Gegeven fragment:
┌────────

Wartaal over sociaal kapitalisme
Dat Marx veel invloed heeft gehad op het beeld van het kapitalisme klopt. Dat is niet de schuld van schrijvers en kunstenaars, maar van de realiteit, zegt Bart Tromp.
Het is te hopen dat het eerste deel van de tetralogie van Deirdre McCloskey over de voordelen van het kapitalisme deugdelijker is dan wat ze daarover in de Volkskrant van afgelopen zaterdag (Economie, 5 augustus) te berde bracht. Nu komt een interview altijd voor rekening van de interviewer. Die stelt de vragen en registreert de antwoorden. Maar de opgetekende antwoorden getuigen van een onthutsende onnozelheid.

└────────

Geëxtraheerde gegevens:
┌────────

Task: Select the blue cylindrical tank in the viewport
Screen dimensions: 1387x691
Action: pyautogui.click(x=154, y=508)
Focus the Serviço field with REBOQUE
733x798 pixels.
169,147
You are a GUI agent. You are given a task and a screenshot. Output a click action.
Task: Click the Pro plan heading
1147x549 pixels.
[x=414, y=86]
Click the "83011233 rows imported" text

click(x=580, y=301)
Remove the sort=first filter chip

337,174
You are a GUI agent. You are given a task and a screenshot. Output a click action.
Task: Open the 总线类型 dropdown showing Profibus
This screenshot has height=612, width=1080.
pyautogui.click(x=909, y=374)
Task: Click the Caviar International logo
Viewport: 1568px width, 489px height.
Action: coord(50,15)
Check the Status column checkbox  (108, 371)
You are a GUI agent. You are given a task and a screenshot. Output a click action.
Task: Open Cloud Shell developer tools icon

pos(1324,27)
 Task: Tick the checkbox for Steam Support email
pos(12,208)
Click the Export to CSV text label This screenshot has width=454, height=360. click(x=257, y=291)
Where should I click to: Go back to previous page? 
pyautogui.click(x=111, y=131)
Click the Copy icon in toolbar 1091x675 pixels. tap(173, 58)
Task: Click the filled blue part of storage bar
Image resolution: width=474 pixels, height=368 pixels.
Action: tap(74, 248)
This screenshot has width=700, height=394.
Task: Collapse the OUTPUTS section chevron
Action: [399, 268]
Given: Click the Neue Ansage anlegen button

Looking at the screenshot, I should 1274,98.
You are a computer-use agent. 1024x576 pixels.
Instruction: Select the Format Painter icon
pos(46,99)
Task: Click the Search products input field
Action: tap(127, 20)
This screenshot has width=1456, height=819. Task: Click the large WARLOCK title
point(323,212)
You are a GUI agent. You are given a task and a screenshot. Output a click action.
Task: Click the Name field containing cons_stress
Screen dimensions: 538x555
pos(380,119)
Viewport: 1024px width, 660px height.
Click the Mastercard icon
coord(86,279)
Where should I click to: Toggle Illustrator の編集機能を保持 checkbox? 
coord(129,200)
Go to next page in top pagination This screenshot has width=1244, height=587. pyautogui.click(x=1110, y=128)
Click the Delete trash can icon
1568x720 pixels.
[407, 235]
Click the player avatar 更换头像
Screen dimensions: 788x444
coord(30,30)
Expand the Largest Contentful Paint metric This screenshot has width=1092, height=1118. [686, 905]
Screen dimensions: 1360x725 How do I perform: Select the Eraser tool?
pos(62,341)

└────────

Opdrachten:
[1] Beantwoord de volgende vragen over de tekst over sociaal kapitalisme.
(a) Wie zegt volgens de inleiding dat het beeld van het kapitalisme niet de schuld is van schrijvers en kunstenaars?
(b) In welke krant deed Deirdre McCloskey haar uitspraken over het kapitalisme?
(c) Hoe wordt het werk van McCloskey over de voordelen van het kapitalisme genoemd?
[2] Herhaal een deel van de tekst over sociaal kapitalisme woord voor woord. Begin bij de woorden "Wartaal over sociaal" en stop na "zegt Bart Tromp.".

De antwoorden:
[1]
(a) Bart Tromp.
(b) In de Volkskrant van zaterdag 5 augustus, in de rubriek Economie.
(c) Een tetralogie.

[2]
Wartaal over sociaal kapitalisme
Dat Marx veel invloed heeft gehad op het beeld van het kapitalisme klopt. Dat is niet de schuld van schrijvers en kunstenaars, maar van de realiteit, zegt Bart Tromp.